As the days grow colder, follow the herd to the nearest mutton hotpot restaurant and find a cozy capital welcome, Yang Feiyue reports.

As Chinese traditions go, few things are better than sitting around a steamy hotpot as autumn drapes a chilly cloak over North China.

Archaeological studies support the claim that Kublai Khan, the founder of the Yuan Dynasty (1271-1368), invented mutton hotpot.

The nomads relied on mutton during warfare, but in the frenzy of battle, Kublai Khan's subordinates had to make do with just dipping the mutton in boiling water to cook it for him.
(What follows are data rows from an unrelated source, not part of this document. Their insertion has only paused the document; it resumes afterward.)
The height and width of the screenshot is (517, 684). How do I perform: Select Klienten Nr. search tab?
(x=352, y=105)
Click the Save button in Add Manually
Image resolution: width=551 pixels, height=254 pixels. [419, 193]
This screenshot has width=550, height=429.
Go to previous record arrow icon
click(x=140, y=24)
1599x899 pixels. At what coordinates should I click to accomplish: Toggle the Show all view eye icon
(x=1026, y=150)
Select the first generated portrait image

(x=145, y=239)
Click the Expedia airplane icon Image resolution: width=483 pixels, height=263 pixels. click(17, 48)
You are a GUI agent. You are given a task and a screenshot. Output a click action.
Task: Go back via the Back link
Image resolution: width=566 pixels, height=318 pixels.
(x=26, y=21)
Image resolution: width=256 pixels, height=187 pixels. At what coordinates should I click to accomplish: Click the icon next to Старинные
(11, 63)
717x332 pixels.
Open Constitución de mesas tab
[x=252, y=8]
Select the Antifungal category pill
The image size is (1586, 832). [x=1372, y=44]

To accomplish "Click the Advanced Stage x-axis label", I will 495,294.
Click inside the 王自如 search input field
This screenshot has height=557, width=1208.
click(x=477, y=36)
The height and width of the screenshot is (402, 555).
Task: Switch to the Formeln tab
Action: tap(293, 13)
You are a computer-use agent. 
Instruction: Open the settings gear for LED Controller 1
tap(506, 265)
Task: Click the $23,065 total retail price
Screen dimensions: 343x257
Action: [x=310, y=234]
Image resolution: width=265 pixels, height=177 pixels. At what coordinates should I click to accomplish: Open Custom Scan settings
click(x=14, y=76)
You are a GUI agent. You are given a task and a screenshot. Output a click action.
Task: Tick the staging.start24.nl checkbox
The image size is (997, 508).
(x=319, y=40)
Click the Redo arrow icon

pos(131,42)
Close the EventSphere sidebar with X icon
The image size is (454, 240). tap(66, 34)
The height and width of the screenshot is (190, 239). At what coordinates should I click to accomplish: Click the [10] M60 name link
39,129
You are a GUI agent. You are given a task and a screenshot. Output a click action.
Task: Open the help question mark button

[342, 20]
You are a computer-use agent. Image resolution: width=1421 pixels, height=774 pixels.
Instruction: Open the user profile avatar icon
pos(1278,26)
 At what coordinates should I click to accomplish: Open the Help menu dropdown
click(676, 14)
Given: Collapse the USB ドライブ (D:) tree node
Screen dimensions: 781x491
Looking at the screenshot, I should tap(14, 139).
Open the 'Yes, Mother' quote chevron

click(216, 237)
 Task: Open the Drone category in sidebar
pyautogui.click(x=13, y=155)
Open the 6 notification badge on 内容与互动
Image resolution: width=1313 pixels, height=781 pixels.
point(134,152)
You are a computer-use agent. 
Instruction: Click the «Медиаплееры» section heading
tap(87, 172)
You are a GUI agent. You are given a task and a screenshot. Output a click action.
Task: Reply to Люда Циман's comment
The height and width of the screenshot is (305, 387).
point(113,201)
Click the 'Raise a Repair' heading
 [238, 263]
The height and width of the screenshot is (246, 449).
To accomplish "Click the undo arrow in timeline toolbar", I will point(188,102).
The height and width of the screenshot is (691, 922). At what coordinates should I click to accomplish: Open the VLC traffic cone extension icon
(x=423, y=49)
For a long time, only Beijing's privileged, such as the aristocracy, could get their hands on mutton hotpot. It was very popular among the royal families of the Qing Dynasty (1644-1911). From the imperial food archives, Emperor Qianlong (1711-99) was a true hotpot lover, indulging himself with the bubbling dish more than 200 times in 1789.

Among the smorgasbord of vegetables and meat spread out on the dinner table, mutton has been put in the front and center.

The public believes mutton has the therapeutic effect of warming the body, which makes it an ideal food for the colder months. Moreover, sheep are generally fattened up after a summer of voracious eating, making them ideal for seeing meat lovers through the winter.